De hecho, creo que si el doctor, en lugar de tener ante sí el dosier con todos los resultados de mis pruebas, hubiera tenido en ese momento entre sus manos alguna recopilación de los artículos que he ido publicando en esta columna, seguramente habría dicho poco más o menos también lo mismo: «No observo nada grave, pero veo que el corazón a veces se le dispara, y esto tenemos que controlarlo».
Dicen que en casi todas las dolencias relacionadas con el corazón, normalmente suelen tener una gran importancia los antecedentes familiares. Y seguramente debe de ser así. En el caso de mi familia, en el pasado hubo situaciones casi idénticas a la mía —corazones que a veces se disparaban— de manera recurrente, sobre todo por parte materna, con tratamientos que no siempre, ay, dieron finalmente los resultados esperados. Claro que entonces la ciencia no estaba aún tan avanzada como por fortuna lo está ya ahora.
Aun así, a veces pienso que por mucho que la medicina siga mejorando todavía, nunca llegará a haber un remedio universal y perfecto para todas aquellas dolencias que tienen que ver de una manera u otra con el corazón. Esas afecciones tan específicas nacieron al parecer casi cuando nació también el mundo —seguramente ya con Adán y Eva— y siguen estando todavía hoy bastante extendidas, entre otras razones porque en principio pueden llegar a afectar prácticamente a cualquier persona, incluidas aquellas que tienen todas las arterias coronarias en perfecto estado.
Aquel buen cardiólogo que me atendió hace ya algún tiempo me recomendó que intentase cambiar un poco mi ritmo de vida, que mejorase mi alimentación y que realizase ejercicio físico de forma regular, para poder tener así mi corazón controlado. «Si dentro de un tiempo no mejora su ritmo cardíaco, seguramente tendremos que darle algún tipo de medicación», me dijo en el mismo tono afable y tranquilizador con el que me había hablado al principio.
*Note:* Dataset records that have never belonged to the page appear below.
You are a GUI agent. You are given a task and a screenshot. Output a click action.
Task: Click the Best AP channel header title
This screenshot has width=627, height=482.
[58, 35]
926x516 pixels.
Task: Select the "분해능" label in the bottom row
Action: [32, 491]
Desde entonces he intentado seguir en la medida de lo posible todas aquellas pautas, porque pienso que siempre hemos de procurar hacer caso a los buenos consejos que nos dan. Aun así, es posible que en determinadas ocasiones ni siquiera los mejores hábitos ni los mejores medicamentos puedan evitar del todo el hecho de que a casi todos los seres humanos el corazón, a veces, se nos dispare.